** Aim of the exercise **
The required output is the line containing "The height and width of the screenshot is (599, 1568)." and every line after it, transcribed exactly through the end of the data below.

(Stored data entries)
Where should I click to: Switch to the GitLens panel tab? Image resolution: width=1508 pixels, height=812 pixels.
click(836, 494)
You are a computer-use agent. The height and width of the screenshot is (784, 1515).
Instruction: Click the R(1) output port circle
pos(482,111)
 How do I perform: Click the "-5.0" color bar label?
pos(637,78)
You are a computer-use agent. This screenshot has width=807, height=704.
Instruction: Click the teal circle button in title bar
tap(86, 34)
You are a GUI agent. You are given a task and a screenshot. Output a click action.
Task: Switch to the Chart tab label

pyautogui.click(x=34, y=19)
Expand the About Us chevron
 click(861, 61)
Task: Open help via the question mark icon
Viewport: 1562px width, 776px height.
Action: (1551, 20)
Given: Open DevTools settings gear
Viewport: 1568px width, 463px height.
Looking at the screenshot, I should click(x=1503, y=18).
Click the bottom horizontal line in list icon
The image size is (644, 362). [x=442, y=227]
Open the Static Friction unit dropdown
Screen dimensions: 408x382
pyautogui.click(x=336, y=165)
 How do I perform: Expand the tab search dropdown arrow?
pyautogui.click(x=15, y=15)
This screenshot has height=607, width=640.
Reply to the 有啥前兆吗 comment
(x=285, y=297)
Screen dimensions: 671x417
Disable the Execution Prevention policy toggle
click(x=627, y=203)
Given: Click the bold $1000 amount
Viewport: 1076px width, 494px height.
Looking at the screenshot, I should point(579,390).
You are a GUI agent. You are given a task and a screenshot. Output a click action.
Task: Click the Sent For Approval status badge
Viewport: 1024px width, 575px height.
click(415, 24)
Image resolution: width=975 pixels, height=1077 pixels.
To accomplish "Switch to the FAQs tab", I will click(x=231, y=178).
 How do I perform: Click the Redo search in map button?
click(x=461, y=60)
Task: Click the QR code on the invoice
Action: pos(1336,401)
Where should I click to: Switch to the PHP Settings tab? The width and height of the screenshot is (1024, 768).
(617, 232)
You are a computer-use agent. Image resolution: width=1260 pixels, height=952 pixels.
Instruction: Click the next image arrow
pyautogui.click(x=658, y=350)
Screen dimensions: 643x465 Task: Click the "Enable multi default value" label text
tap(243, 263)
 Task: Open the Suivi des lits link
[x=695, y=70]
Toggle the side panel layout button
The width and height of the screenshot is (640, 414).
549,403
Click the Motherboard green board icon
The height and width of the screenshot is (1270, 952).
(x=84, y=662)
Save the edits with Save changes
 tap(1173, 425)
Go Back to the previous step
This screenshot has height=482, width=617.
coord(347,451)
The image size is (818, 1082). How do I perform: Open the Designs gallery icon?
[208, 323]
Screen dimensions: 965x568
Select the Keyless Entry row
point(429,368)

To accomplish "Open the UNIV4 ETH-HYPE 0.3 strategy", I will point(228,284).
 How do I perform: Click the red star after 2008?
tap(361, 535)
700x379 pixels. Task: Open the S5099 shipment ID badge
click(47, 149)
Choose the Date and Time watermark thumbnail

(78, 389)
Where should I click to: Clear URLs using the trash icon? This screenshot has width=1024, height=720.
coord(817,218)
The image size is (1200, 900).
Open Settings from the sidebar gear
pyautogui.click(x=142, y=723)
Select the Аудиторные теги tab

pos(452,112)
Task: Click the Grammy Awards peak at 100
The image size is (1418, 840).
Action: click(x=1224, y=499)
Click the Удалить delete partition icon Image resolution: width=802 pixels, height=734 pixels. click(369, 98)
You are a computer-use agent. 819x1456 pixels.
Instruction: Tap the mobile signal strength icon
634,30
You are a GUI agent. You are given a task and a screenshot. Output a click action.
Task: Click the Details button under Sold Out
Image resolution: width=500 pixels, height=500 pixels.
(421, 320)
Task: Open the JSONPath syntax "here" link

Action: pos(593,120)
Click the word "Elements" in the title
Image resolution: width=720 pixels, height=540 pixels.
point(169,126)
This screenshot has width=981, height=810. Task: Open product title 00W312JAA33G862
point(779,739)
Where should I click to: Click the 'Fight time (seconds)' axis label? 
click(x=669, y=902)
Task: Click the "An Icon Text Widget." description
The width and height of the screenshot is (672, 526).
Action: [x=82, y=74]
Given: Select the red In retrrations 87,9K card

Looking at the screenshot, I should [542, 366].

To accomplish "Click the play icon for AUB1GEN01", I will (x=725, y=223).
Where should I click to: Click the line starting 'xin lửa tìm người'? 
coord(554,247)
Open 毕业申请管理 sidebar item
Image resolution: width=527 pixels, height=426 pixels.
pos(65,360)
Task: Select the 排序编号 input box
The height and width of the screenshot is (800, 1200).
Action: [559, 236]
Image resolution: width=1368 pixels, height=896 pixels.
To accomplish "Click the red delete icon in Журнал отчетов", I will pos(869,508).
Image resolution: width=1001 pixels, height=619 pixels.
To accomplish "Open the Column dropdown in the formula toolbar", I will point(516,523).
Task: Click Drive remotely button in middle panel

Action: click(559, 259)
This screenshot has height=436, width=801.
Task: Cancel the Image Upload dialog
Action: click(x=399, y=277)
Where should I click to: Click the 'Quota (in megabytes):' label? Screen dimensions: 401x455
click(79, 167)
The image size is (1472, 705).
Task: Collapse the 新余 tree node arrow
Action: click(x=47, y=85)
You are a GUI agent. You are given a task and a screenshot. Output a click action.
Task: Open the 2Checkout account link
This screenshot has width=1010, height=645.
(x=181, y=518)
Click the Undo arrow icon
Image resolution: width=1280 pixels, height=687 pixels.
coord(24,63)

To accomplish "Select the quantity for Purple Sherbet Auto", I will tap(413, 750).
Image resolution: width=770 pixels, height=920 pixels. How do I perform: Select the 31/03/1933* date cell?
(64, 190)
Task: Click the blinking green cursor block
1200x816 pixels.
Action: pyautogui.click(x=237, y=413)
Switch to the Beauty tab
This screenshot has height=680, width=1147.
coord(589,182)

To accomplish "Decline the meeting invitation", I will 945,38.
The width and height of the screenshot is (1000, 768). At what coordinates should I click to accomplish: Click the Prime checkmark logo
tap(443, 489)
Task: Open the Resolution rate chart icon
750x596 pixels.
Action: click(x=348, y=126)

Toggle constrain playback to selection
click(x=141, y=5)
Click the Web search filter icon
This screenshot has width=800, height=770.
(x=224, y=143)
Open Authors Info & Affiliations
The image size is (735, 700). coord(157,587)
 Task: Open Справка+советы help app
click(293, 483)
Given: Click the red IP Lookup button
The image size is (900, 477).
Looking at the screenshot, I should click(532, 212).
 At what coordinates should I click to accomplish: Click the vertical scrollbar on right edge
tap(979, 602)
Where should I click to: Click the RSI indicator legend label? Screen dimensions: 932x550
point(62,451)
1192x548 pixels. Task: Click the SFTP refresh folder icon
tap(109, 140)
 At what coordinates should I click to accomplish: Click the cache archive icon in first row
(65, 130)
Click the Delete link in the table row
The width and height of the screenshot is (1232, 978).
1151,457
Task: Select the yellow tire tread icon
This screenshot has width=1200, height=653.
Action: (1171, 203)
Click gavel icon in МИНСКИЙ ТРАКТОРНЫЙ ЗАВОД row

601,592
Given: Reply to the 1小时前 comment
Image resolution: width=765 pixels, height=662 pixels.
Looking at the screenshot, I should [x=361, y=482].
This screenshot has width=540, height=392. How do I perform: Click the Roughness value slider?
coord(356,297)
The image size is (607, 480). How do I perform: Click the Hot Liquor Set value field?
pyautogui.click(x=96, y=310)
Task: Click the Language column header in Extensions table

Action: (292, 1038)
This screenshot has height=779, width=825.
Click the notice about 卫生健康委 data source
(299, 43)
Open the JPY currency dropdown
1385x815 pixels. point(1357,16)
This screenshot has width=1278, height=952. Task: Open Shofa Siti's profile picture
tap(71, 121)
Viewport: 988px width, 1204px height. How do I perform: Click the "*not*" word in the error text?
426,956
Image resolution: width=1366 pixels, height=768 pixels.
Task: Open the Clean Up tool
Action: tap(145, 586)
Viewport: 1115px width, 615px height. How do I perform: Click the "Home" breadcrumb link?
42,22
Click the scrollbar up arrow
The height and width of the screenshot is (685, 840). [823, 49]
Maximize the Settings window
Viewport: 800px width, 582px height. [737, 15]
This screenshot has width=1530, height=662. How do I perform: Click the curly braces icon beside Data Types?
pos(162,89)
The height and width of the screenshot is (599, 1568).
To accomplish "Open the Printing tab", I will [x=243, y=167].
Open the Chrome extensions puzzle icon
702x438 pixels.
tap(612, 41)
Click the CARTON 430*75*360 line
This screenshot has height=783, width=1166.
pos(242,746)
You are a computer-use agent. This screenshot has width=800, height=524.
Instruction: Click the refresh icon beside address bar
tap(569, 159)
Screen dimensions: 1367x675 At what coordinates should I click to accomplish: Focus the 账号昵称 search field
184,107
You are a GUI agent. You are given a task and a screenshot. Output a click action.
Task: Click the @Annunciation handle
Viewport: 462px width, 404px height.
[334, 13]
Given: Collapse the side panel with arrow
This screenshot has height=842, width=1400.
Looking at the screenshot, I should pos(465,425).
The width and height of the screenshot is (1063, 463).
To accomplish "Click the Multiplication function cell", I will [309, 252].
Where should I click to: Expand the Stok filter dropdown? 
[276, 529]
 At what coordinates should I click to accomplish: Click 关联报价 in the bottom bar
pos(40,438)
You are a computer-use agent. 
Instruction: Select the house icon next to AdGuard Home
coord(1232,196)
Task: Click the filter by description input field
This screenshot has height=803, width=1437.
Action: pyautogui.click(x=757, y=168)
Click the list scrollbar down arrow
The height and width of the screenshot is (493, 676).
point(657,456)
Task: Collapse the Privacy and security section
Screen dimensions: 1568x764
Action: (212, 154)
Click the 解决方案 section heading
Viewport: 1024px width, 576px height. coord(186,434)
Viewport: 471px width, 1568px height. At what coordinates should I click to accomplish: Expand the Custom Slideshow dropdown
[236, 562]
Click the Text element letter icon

** Task output **
The height and width of the screenshot is (599, 1568).
To accomplish "Open the Printing tab", I will [x=243, y=167].
Open the Chrome extensions puzzle icon
702x438 pixels.
tap(612, 41)
Click the CARTON 430*75*360 line
This screenshot has height=783, width=1166.
pos(242,746)
You are a computer-use agent. This screenshot has width=800, height=524.
Instruction: Click the refresh icon beside address bar
tap(569, 159)
Screen dimensions: 1367x675 At what coordinates should I click to accomplish: Focus the 账号昵称 search field
184,107
You are a GUI agent. You are given a task and a screenshot. Output a click action.
Task: Click the @Annunciation handle
Viewport: 462px width, 404px height.
[334, 13]
Given: Collapse the side panel with arrow
This screenshot has height=842, width=1400.
Looking at the screenshot, I should pos(465,425).
The width and height of the screenshot is (1063, 463).
To accomplish "Click the Multiplication function cell", I will [309, 252].
Where should I click to: Expand the Stok filter dropdown? 
[276, 529]
 At what coordinates should I click to accomplish: Click 关联报价 in the bottom bar
pos(40,438)
You are a computer-use agent. 
Instruction: Select the house icon next to AdGuard Home
coord(1232,196)
Task: Click the filter by description input field
This screenshot has height=803, width=1437.
Action: pyautogui.click(x=757, y=168)
Click the list scrollbar down arrow
The height and width of the screenshot is (493, 676).
point(657,456)
Task: Collapse the Privacy and security section
Screen dimensions: 1568x764
Action: (212, 154)
Click the 解决方案 section heading
Viewport: 1024px width, 576px height. coord(186,434)
Viewport: 471px width, 1568px height. At what coordinates should I click to accomplish: Expand the Custom Slideshow dropdown
[236, 562]
Click the Text element letter icon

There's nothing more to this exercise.